For Godard necessity was the mother of invention: his famous ‘jump cut’ technique was initially developed to speed the action along; he used a wheelchair for tracking shots because he couldn’t afford a dolly; and he sometimes employed inexperienced actors because he liked their awkward charm.

However, despite the apparent looseness of Godard’s style, he always had a plan:

‘There is no point in having sharp images when you have fuzzy ideas.’

Throughout his movies Godard repeatedly returned to the theme of miscommunication. In his breakthrough film, A Bout de Souffle, Michel, a small time gangster played by an always smoking Jean-Paul Belmondo, sums up a flawed relationship thus:

‘When we talked, I talked about me and you talked about you, when we should have talked about each other.’

Similarly in Pierrot le Fou the ill-starred lovers consider whether they are really suited to each other:

Ferdinand: ‘Why do you look so sad?’
Marianne: ‘Because you talk to me in words and I look at you with feelings.’

In Godard’s 1962 film, Vivre Sa Vie, the luminous Anna Karina plays Nana, a young woman struggling to survive alone in the big city. Nana initiates a conversation with a philosopher in a café.

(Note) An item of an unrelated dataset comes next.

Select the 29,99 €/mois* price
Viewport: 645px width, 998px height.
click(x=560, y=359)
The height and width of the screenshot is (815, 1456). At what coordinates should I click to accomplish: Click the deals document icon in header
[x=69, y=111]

‘Suddenly I don’t know what to say. It happens to me a lot. I think first about whether they’re the right words. But when the moment comes to speak, I can’t say it. Why must one always talk? I think one should often just keep quiet, live in silence. The more one talks, the less the words mean.’

I’m sure we can all, on occasion, sympathise with this sentiment: that we cannot properly express how we feel; that people talk too much; that words have lost their meaning.

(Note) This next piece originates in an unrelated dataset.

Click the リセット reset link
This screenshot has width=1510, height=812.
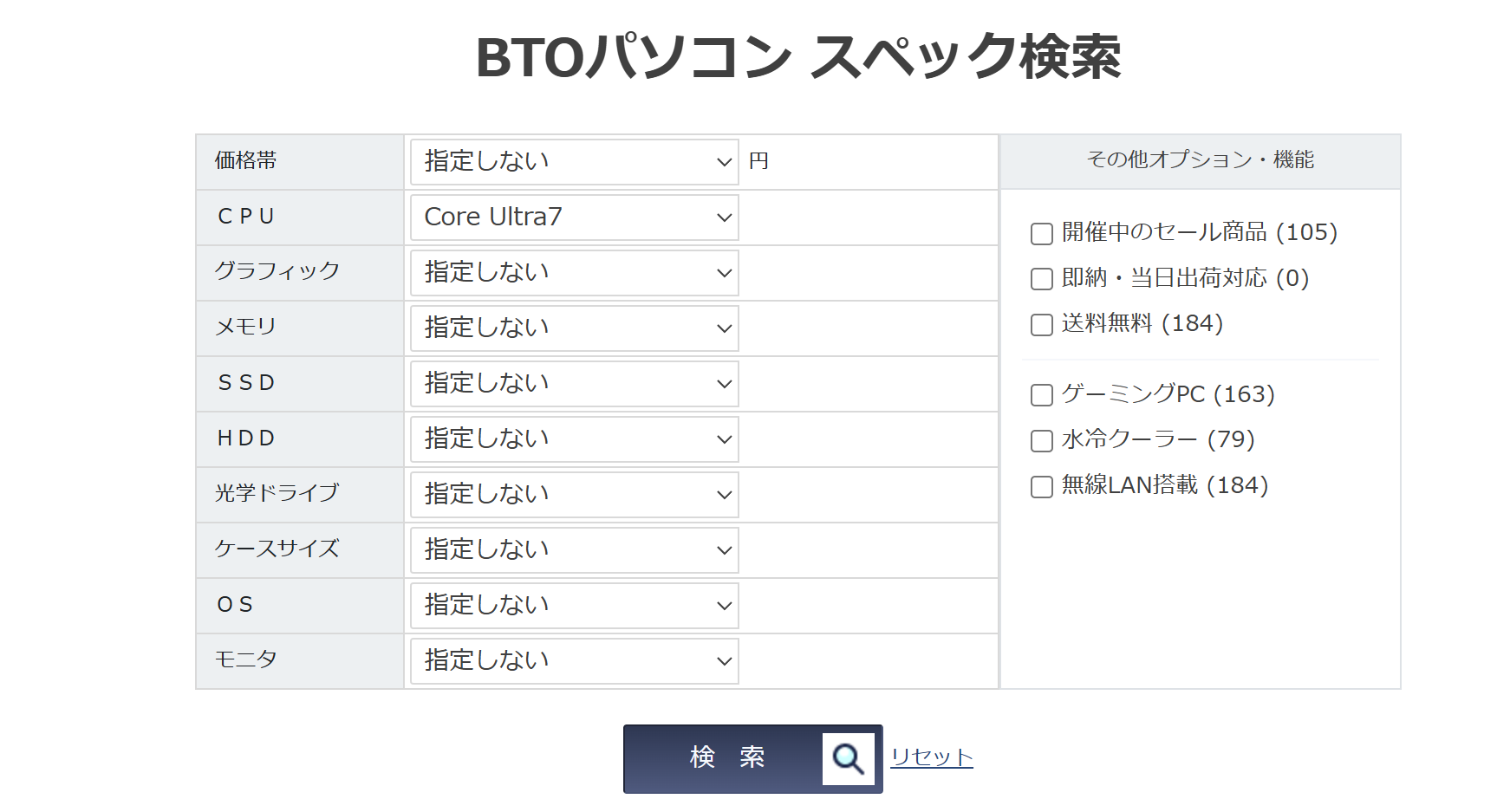tap(932, 757)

Yet we may also find ourselves agreeing with the philosopher’s reply:

‘An instant of thought can only be grasped through words. We must think, and for thought we need words. One cannot distinguish the thought from the words that express it.’

This exchange seems to me relevant to the world of marketing and communications. On the one hand, words are critical to our shared understanding of brands. We need to define, articulate and communicate what our brands believe and stand for. But, on the other hand, our industry language seems to be mired in the clichéd and commonplace, in banality and buzzphrases.

Our platform is burning, our fruit is low hanging, our expectations are managed, our diligence is due. Our approach is customer-centric, our strategy is synergistic, our brand is iconic, our tone is authentic. Our essence is passion, our benefit is ease, our mission is freedom, our purpose is to make a difference. Let’s seize the day.

Language should liberate us, but so often it constrains us.

 ‘A few minutes of silence can last a long time…a whole eternity.’

Franz, Bande a Part

When I played Scrabble as I child I rather liked the idea that you could miss a go and change all your letters. It seemed to suggest that we can always make a fresh start in life, if we are prepared, briefly, to step outside the rat race. I wonder, should some of our brands miss a go and change all their words?

It would be easy to imagine that Jean-Luc Godard’s films are pretentious and worthy. But actually they are thought provoking, life enhancing. As much as they engage in philosophy and morality, they are also joyous, cool and funny. And Godard’s characters are not afraid to dance.

Towards the end of Pierrot Le Fou, Ferdinand, a fugitive from bourgeois society, sums it all up rather nicely:

‘Ten minutes ago I saw death everywhere. Now it’s just the opposite. Look at the sea, the waves, the sky. Life may be sad, but it’s always beautiful!’